■ Quoted text:
* * *

Address
- One Franklin St. Hampton, Virginia, 23669 United States

District information
- Type: Public
- Grades: Pre-K through 12
- Superintendent: Dr. Raymond Haynes
- School board: 7 members 2 Student Representatives
- Chair of the board: Joe C. Kilgore
- Governing agency: Virginia Department of Education
- Schools: 29

Other information
- Website: www.hampton.k12.va.us

= Hampton City Schools =

School division in Virginia, United States

Hampton City Schools is the school division of Hampton, Virginia. The district serves almost 20,000 students across 29 schools in Hampton, including 18 elementary, three K-8, five middle, and five high schools, and a PreK learning center.

==History==

=== School Renaming ===
In 2021, Hampton City Schools made the decision to rename five schools and educational centers. All of the schools were renamed after Hampton residents who made an impact on their community.

=== Former Superintendents ===
C. Alton Lindsay served as superintendent until June 30, 1968, when he retired. Garland R. Lively was scheduled to take over that position.

==Administration==

=== Superintendent ===
The superintendent of Hampton City Schools is Dr. Raymond Haynes. Before his appointment in 2023, Haynes was the district's executive director of schools and chief of secondary school leadership.

* * *

■ What is being asked:
Copy the passage from the Hampton City Schools text word for word, starting with "Other information" and going on through "on their community.".

■ Data records:
* * *

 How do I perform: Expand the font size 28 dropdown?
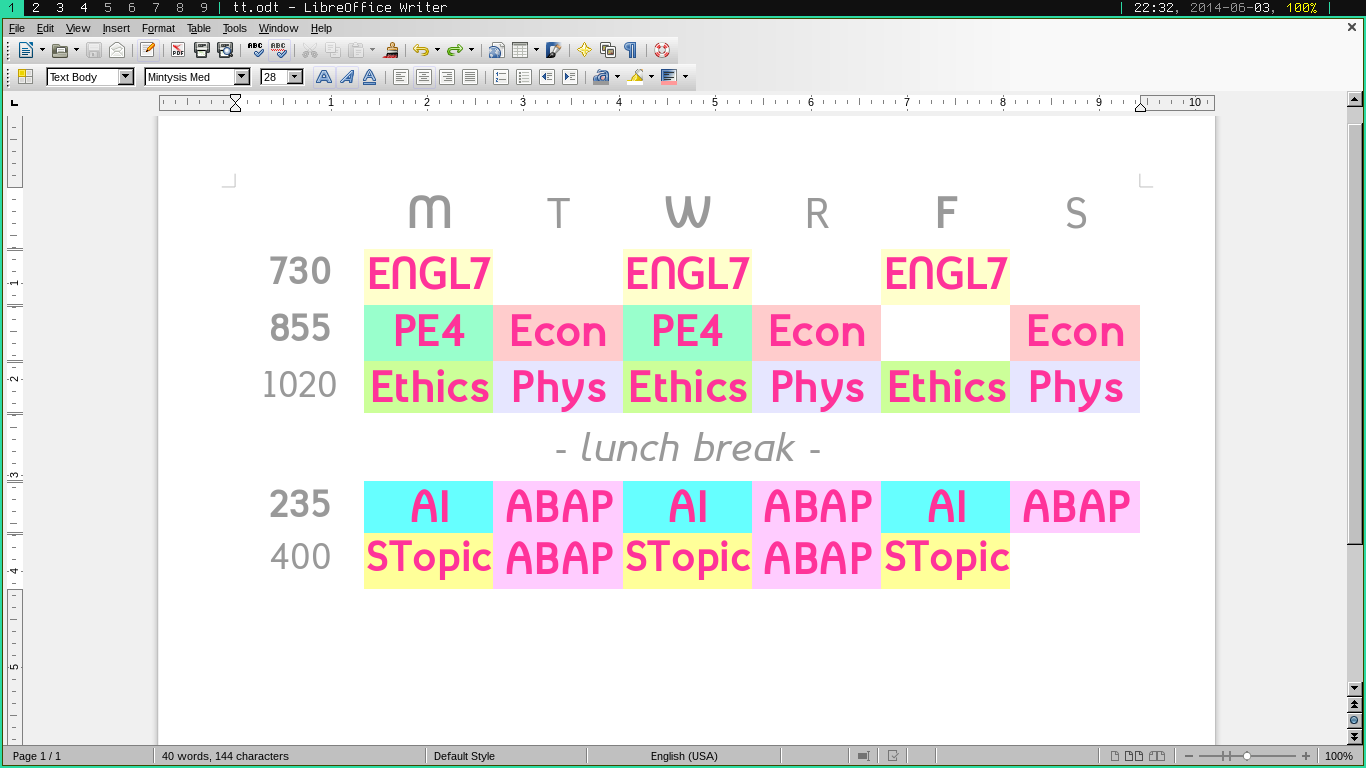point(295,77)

* * *

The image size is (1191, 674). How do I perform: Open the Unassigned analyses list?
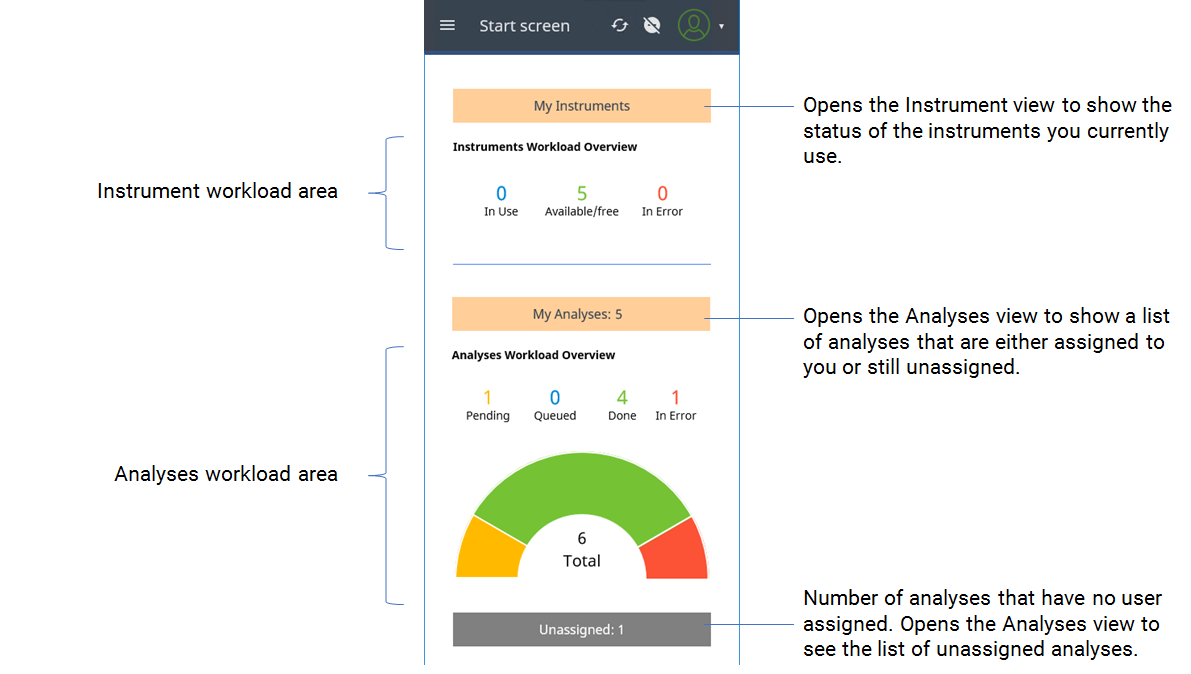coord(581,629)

* * *

■ Written response:
Other information
- Website: www.hampton.k12.va.us

= Hampton City Schools =

School division in Virginia, United States

Hampton City Schools is the school division of Hampton, Virginia. The district serves almost 20,000 students across 29 schools in Hampton, including 18 elementary, three K-8, five middle, and five high schools, and a PreK learning center.

==History==

=== School Renaming ===
In 2021, Hampton City Schools made the decision to rename five schools and educational centers. All of the schools were renamed after Hampton residents who made an impact on their community.